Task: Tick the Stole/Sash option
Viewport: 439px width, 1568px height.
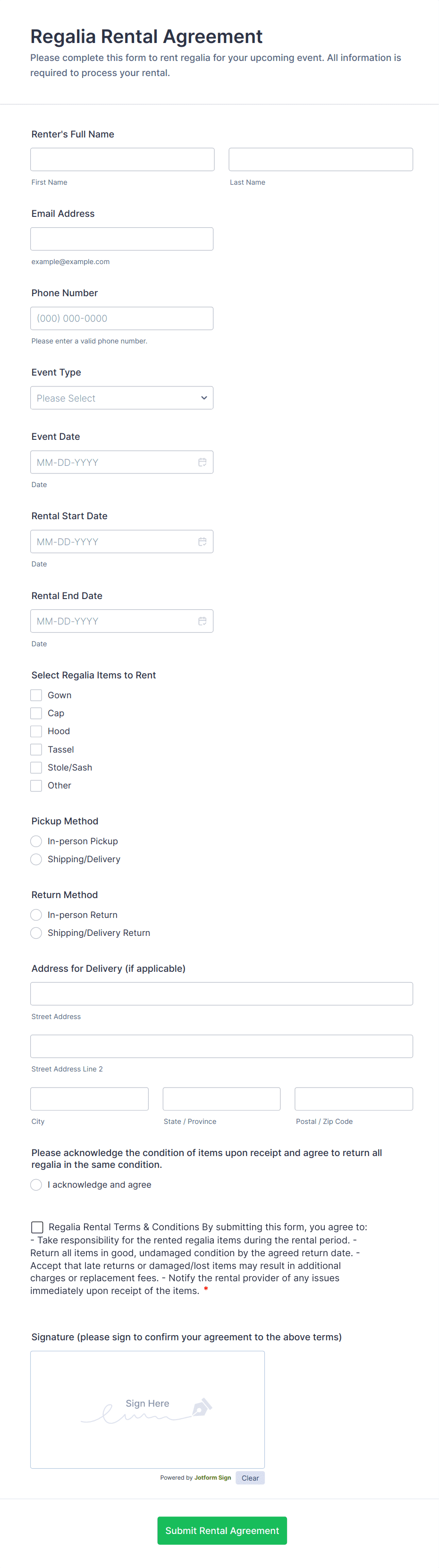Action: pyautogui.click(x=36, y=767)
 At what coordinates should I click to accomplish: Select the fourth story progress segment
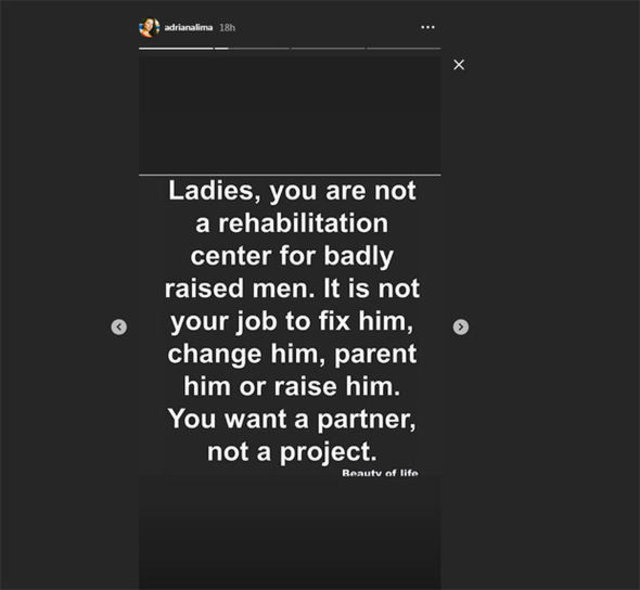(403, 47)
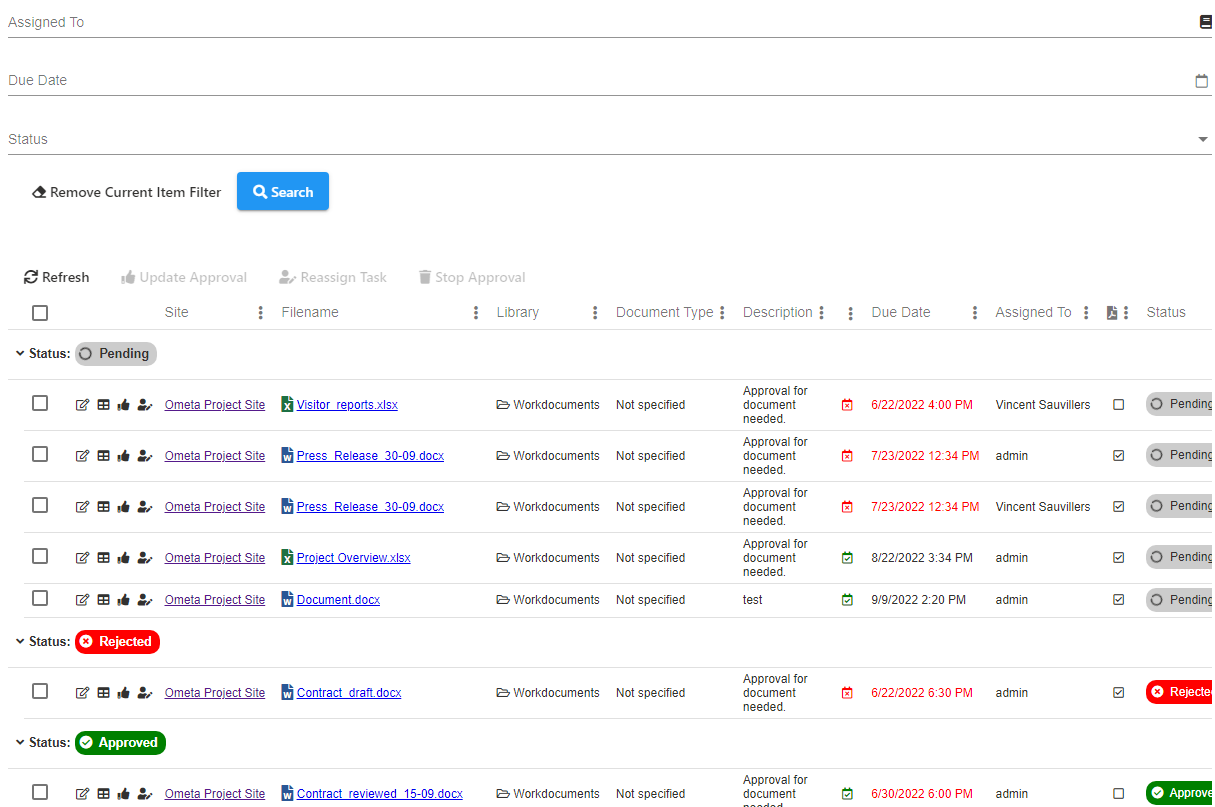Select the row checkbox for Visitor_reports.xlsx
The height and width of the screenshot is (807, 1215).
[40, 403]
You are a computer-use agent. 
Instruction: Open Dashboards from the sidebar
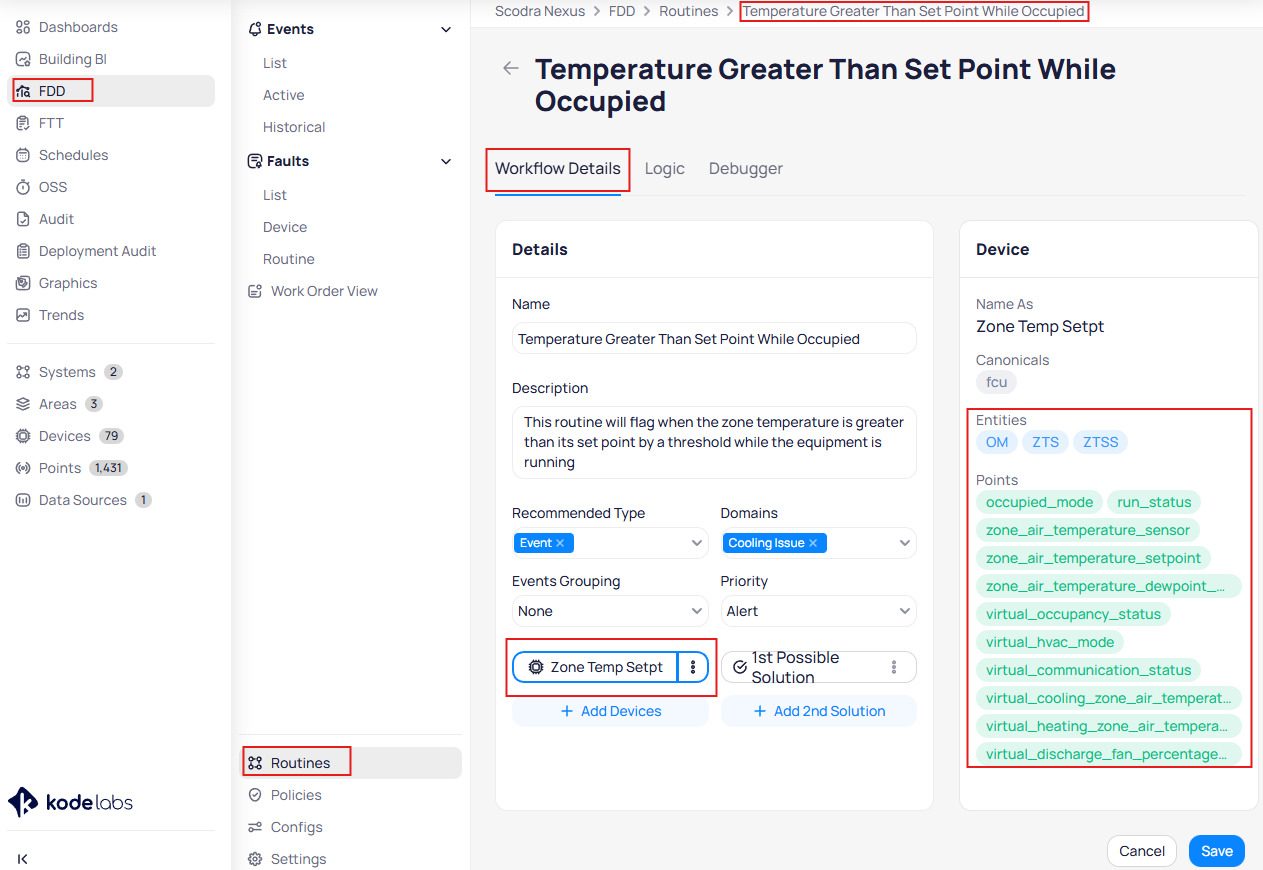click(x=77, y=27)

-=-=-=-=-

What you will do » Render the lines above as a Markdown table with the columns "Row" and "Line text", numbering each line and skipping any blank ones. Leave out the pictures.

Complete answer »
| Row | Line text |
|---|---|
| 1 | Task: Tick the Stole/Sash option |
| 2 | Viewport: 439px width, 1568px height. |
| 3 | Action: pyautogui.click(x=36, y=767) |
| 4 |  At what coordinates should I click to accomplish: Select the fourth story progress segment |
| 5 | (403, 47) |
| 6 | Select the row checkbox for Visitor_reports.xlsx |
| 7 | The height and width of the screenshot is (807, 1215). |
| 8 | [40, 403] |
| 9 | You are a computer-use agent.  |
| 10 | Instruction: Open Dashboards from the sidebar |
| 11 | click(x=77, y=27) |